Print out every entry that follows, exactly as written.

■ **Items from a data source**
____

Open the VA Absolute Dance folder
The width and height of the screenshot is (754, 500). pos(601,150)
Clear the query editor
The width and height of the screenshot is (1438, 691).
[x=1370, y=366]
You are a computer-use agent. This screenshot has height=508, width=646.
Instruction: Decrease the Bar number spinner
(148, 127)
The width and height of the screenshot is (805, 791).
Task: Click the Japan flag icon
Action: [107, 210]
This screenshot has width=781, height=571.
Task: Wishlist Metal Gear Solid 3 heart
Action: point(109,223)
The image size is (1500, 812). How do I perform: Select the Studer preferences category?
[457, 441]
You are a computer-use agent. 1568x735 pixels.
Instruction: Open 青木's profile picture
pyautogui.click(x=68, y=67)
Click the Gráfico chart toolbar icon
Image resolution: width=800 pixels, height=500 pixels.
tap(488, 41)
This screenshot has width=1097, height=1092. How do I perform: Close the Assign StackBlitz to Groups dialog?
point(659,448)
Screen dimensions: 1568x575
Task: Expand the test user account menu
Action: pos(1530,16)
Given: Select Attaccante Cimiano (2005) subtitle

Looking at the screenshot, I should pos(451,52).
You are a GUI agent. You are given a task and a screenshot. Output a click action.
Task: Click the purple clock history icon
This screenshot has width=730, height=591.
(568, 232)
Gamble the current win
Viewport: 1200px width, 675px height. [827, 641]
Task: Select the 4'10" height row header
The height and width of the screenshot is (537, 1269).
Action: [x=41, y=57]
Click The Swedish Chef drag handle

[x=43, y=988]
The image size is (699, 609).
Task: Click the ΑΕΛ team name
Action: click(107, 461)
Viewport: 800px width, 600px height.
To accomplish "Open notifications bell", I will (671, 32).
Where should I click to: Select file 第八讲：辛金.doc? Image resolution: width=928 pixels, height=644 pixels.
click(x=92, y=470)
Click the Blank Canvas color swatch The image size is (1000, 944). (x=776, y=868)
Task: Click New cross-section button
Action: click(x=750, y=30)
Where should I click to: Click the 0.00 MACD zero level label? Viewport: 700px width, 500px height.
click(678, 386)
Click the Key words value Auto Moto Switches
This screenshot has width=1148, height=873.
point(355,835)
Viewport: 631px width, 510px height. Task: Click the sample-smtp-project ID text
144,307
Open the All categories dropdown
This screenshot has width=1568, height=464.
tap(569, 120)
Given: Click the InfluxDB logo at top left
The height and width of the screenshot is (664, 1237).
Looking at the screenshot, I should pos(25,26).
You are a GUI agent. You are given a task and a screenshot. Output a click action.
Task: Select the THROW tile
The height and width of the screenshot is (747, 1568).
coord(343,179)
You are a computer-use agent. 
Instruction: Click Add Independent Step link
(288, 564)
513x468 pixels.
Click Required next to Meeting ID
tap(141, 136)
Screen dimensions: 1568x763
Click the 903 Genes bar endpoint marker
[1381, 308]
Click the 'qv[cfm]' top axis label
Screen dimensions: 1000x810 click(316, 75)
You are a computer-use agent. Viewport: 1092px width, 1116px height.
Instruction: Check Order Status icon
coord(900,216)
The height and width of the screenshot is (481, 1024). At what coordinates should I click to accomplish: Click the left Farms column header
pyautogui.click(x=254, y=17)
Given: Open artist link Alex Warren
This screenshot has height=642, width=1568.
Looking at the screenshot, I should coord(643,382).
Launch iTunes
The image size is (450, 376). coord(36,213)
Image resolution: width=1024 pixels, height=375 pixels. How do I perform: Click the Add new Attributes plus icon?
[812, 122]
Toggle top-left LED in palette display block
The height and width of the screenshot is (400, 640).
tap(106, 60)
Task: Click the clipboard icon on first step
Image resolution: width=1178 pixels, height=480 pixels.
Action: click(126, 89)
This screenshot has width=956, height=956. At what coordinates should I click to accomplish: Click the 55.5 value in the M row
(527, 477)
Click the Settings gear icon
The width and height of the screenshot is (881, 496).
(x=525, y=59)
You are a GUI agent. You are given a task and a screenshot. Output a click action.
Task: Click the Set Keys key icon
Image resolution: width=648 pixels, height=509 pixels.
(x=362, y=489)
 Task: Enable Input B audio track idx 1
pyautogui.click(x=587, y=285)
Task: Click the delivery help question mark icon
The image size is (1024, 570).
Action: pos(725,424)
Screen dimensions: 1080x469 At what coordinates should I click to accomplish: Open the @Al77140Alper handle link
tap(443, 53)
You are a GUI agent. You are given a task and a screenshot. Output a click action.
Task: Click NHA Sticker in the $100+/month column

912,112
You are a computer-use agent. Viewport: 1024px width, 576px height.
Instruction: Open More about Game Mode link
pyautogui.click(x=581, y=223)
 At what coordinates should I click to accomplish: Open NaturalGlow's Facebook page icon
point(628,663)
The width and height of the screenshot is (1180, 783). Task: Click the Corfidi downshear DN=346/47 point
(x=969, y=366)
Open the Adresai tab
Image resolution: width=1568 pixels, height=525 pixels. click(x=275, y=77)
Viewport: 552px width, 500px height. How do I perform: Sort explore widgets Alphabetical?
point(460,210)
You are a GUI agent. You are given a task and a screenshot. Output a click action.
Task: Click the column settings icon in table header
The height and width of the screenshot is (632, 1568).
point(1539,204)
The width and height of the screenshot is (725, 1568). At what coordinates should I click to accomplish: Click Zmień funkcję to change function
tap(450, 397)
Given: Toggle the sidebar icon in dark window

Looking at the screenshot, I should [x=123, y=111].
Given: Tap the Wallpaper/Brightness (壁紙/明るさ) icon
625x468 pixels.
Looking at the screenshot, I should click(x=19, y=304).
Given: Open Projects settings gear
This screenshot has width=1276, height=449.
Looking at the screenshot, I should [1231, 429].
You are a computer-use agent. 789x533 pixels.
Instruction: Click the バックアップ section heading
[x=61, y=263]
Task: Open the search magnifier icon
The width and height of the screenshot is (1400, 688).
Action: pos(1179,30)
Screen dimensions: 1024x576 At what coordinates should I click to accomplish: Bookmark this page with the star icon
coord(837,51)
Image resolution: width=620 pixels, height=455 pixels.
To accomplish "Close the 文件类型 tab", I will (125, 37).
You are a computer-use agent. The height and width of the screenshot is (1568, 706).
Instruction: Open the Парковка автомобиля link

____

■ **Output for this exercise**
Open the VA Absolute Dance folder
The width and height of the screenshot is (754, 500). pos(601,150)
Clear the query editor
The width and height of the screenshot is (1438, 691).
[x=1370, y=366]
You are a computer-use agent. This screenshot has height=508, width=646.
Instruction: Decrease the Bar number spinner
(148, 127)
The width and height of the screenshot is (805, 791).
Task: Click the Japan flag icon
Action: [107, 210]
This screenshot has width=781, height=571.
Task: Wishlist Metal Gear Solid 3 heart
Action: point(109,223)
The image size is (1500, 812). How do I perform: Select the Studer preferences category?
[457, 441]
You are a computer-use agent. 1568x735 pixels.
Instruction: Open 青木's profile picture
pyautogui.click(x=68, y=67)
Click the Gráfico chart toolbar icon
Image resolution: width=800 pixels, height=500 pixels.
tap(488, 41)
This screenshot has width=1097, height=1092. How do I perform: Close the Assign StackBlitz to Groups dialog?
point(659,448)
Screen dimensions: 1568x575
Task: Expand the test user account menu
Action: pos(1530,16)
Given: Select Attaccante Cimiano (2005) subtitle

Looking at the screenshot, I should pos(451,52).
You are a GUI agent. You are given a task and a screenshot. Output a click action.
Task: Click the purple clock history icon
This screenshot has width=730, height=591.
(568, 232)
Gamble the current win
Viewport: 1200px width, 675px height. [827, 641]
Task: Select the 4'10" height row header
The height and width of the screenshot is (537, 1269).
Action: [x=41, y=57]
Click The Swedish Chef drag handle

[x=43, y=988]
The image size is (699, 609).
Task: Click the ΑΕΛ team name
Action: click(107, 461)
Viewport: 800px width, 600px height.
To accomplish "Open notifications bell", I will (671, 32).
Where should I click to: Select file 第八讲：辛金.doc? Image resolution: width=928 pixels, height=644 pixels.
click(x=92, y=470)
Click the Blank Canvas color swatch The image size is (1000, 944). (x=776, y=868)
Task: Click New cross-section button
Action: click(x=750, y=30)
Where should I click to: Click the 0.00 MACD zero level label? Viewport: 700px width, 500px height.
click(678, 386)
Click the Key words value Auto Moto Switches
This screenshot has width=1148, height=873.
point(355,835)
Viewport: 631px width, 510px height. Task: Click the sample-smtp-project ID text
144,307
Open the All categories dropdown
This screenshot has width=1568, height=464.
tap(569, 120)
Given: Click the InfluxDB logo at top left
The height and width of the screenshot is (664, 1237).
Looking at the screenshot, I should pos(25,26).
You are a GUI agent. You are given a task and a screenshot. Output a click action.
Task: Select the THROW tile
The height and width of the screenshot is (747, 1568).
coord(343,179)
You are a computer-use agent. 
Instruction: Click Add Independent Step link
(288, 564)
513x468 pixels.
Click Required next to Meeting ID
tap(141, 136)
Screen dimensions: 1568x763
Click the 903 Genes bar endpoint marker
[1381, 308]
Click the 'qv[cfm]' top axis label
Screen dimensions: 1000x810 click(316, 75)
You are a computer-use agent. Viewport: 1092px width, 1116px height.
Instruction: Check Order Status icon
coord(900,216)
The height and width of the screenshot is (481, 1024). At what coordinates should I click to accomplish: Click the left Farms column header
pyautogui.click(x=254, y=17)
Given: Open artist link Alex Warren
This screenshot has height=642, width=1568.
Looking at the screenshot, I should coord(643,382).
Launch iTunes
The image size is (450, 376). coord(36,213)
Image resolution: width=1024 pixels, height=375 pixels. How do I perform: Click the Add new Attributes plus icon?
[812, 122]
Toggle top-left LED in palette display block
The height and width of the screenshot is (400, 640).
tap(106, 60)
Task: Click the clipboard icon on first step
Image resolution: width=1178 pixels, height=480 pixels.
Action: click(126, 89)
This screenshot has width=956, height=956. At what coordinates should I click to accomplish: Click the 55.5 value in the M row
(527, 477)
Click the Settings gear icon
The width and height of the screenshot is (881, 496).
(x=525, y=59)
You are a GUI agent. You are given a task and a screenshot. Output a click action.
Task: Click the Set Keys key icon
Image resolution: width=648 pixels, height=509 pixels.
(x=362, y=489)
 Task: Enable Input B audio track idx 1
pyautogui.click(x=587, y=285)
Task: Click the delivery help question mark icon
The image size is (1024, 570).
Action: pos(725,424)
Screen dimensions: 1080x469 At what coordinates should I click to accomplish: Open the @Al77140Alper handle link
tap(443, 53)
You are a GUI agent. You are given a task and a screenshot. Output a click action.
Task: Click NHA Sticker in the $100+/month column

912,112
You are a computer-use agent. Viewport: 1024px width, 576px height.
Instruction: Open More about Game Mode link
pyautogui.click(x=581, y=223)
 At what coordinates should I click to accomplish: Open NaturalGlow's Facebook page icon
point(628,663)
The width and height of the screenshot is (1180, 783). Task: Click the Corfidi downshear DN=346/47 point
(x=969, y=366)
Open the Adresai tab
Image resolution: width=1568 pixels, height=525 pixels. click(x=275, y=77)
Viewport: 552px width, 500px height. How do I perform: Sort explore widgets Alphabetical?
point(460,210)
You are a GUI agent. You are given a task and a screenshot. Output a click action.
Task: Click the column settings icon in table header
The height and width of the screenshot is (632, 1568).
point(1539,204)
The width and height of the screenshot is (725, 1568). At what coordinates should I click to accomplish: Click Zmień funkcję to change function
tap(450, 397)
Given: Toggle the sidebar icon in dark window

Looking at the screenshot, I should [x=123, y=111].
Given: Tap the Wallpaper/Brightness (壁紙/明るさ) icon
625x468 pixels.
Looking at the screenshot, I should click(x=19, y=304).
Given: Open Projects settings gear
This screenshot has width=1276, height=449.
Looking at the screenshot, I should [1231, 429].
You are a computer-use agent. 789x533 pixels.
Instruction: Click the バックアップ section heading
[x=61, y=263]
Task: Open the search magnifier icon
The width and height of the screenshot is (1400, 688).
Action: pos(1179,30)
Screen dimensions: 1024x576 At what coordinates should I click to accomplish: Bookmark this page with the star icon
coord(837,51)
Image resolution: width=620 pixels, height=455 pixels.
To accomplish "Close the 文件类型 tab", I will (125, 37).
You are a computer-use agent. The height and width of the screenshot is (1568, 706).
Instruction: Open the Парковка автомобиля link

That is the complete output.